Classe 1954 e rappresentante della nuova generazione d'uniformi meno associata al vecchio regime, devoto al punto da citare il Corano nei suoi discorsi (si dice che la moglie o una delle figlie indossi il niqab), militare di carriera formatosi nell'intelligence in Sinai e perfezionatosi al Us Army War College della Pennsylvania nel 2005 con una tesi sul rapporto tra potere civile e militare intitolata «Democracy in the Middleast», il neo ministro della Difesa paragonato a Nasser ha sempre sostenuto di volere i soldati lontani dalla politica.
Oggi, mentre i giudici del Cairo fissano al 25 agosto il processo contro i capi della Fratellanza Badie e el-Shater, il sito israeliano «Debka» ipotizza l'annuncio imminente di una sua candidatura alla presidenza. Lo farà ? Lui l'ha negato nell'intervista al «Washington Post» in cui accusa Obama di aver voltato le spalle agli egiziani, ma fonti insider sibilano che «nulla glielo impedirebbe».

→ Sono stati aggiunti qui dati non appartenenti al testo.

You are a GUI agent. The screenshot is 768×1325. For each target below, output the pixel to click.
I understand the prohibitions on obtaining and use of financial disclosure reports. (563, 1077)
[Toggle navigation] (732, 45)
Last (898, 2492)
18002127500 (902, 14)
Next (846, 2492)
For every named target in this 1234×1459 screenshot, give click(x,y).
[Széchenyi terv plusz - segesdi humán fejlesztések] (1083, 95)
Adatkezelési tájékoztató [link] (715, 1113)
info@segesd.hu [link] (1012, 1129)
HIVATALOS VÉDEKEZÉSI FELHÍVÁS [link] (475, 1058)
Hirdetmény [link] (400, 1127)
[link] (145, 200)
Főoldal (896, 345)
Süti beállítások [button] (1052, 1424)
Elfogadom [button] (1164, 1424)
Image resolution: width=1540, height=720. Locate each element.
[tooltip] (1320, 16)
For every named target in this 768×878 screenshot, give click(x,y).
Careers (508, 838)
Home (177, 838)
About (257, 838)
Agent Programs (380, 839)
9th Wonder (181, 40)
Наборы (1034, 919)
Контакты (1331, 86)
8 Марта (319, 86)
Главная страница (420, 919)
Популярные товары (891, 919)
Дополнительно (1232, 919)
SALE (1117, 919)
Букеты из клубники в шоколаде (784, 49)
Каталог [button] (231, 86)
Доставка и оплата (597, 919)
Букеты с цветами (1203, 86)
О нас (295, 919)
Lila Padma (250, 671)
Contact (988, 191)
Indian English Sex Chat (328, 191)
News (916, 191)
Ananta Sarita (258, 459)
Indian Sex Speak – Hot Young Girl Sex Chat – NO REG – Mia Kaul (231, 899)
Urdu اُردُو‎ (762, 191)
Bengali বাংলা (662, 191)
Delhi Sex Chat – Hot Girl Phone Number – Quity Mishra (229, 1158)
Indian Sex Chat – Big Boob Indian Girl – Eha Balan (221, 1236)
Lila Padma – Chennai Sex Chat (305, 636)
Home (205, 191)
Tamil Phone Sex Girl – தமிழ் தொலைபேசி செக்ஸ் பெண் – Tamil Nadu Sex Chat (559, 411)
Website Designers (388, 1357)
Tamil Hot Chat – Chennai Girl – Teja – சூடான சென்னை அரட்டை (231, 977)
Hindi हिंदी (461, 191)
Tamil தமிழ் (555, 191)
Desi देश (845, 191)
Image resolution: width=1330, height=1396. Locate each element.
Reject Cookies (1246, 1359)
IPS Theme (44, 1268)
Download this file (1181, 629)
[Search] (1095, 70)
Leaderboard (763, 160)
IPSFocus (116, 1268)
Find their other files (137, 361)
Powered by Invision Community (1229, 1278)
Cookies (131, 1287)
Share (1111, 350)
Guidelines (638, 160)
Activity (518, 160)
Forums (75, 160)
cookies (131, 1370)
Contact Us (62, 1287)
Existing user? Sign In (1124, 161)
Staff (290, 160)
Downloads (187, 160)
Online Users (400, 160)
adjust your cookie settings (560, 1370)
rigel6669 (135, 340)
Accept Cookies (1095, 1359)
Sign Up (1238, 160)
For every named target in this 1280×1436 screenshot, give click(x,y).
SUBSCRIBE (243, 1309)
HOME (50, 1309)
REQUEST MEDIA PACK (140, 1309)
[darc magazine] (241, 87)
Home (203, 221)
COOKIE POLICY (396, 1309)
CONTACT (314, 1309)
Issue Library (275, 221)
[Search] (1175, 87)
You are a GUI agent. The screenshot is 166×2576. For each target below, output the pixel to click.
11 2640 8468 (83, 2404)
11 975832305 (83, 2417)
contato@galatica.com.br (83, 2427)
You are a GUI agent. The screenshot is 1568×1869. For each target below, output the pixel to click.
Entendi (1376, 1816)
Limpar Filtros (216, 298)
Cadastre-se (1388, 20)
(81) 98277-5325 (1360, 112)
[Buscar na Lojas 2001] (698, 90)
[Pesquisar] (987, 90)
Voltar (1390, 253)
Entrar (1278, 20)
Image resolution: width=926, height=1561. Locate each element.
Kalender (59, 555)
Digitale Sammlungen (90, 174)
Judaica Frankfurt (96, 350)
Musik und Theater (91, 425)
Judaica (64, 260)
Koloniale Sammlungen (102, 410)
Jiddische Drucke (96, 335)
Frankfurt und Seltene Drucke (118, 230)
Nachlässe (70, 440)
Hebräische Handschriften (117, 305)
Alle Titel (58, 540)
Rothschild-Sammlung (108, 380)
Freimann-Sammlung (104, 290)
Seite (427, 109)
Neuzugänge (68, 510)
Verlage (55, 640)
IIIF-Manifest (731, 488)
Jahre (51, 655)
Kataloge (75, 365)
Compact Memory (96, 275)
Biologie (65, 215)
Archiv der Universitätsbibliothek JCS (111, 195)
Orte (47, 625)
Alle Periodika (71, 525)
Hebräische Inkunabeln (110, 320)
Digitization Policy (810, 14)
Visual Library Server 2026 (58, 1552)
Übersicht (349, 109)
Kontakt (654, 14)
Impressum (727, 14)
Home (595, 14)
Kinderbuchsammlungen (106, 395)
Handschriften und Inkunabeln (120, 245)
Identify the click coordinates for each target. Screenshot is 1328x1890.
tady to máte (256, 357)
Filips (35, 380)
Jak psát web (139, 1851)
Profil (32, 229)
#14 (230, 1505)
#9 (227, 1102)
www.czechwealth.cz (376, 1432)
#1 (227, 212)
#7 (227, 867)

Di certo el Sisi è l'uomo più potente del paese e un sondaggio di Zogby accorda all'esercito il 94% del consenso (il 60% dei liberal lo vuole tutore di questa fase turbolenta perdonandogli la difesa dei test di verginità imposti dai militari alle attiviste nel 2012). Voci vicine ai Fratelli Musulmani citano a prova del «complotto» i suoi contatti con tutti gli attori nazionali avversari di Morsi, i pranzi con i poliziotti in sciopero contro il presidente, il cibo donato all'università al Ahzar dopo i casi di avvelenamento, colloqui mai confermati coi rivoluzionari di Tamarod.
Fonti dell'esercito invece raccontano un distacco graduale di el Sisi dai Fratelli: la cerimonia di ottobre per la guerra del Kippur in cui dovette sedere accanto all'assassino di Sadat, Tarek al Zomor ospite di Morsi, la partecipazione del presidente al meeting di giugno sulla Siria inneggiante al jihad e la sua sicurezza nel sostegno Usa nel momento del golpe.
Ora però, la tattica deve diventare strategia. El Sisi, il generale che si alza alle 5, lo sa, e oltre a telefonarsi «quasi ogni sera» col segretario alla Difesa Usa Hagel, con cui condivide «i modi diretti», ha ricevuto il vicesegretario di Stato Usa Burns e avviato colloqui informali con politici islamisti per negoziare la fine senza violenza delle proteste. Tahrir è con lui, ma all'inizio era anche con Morsi.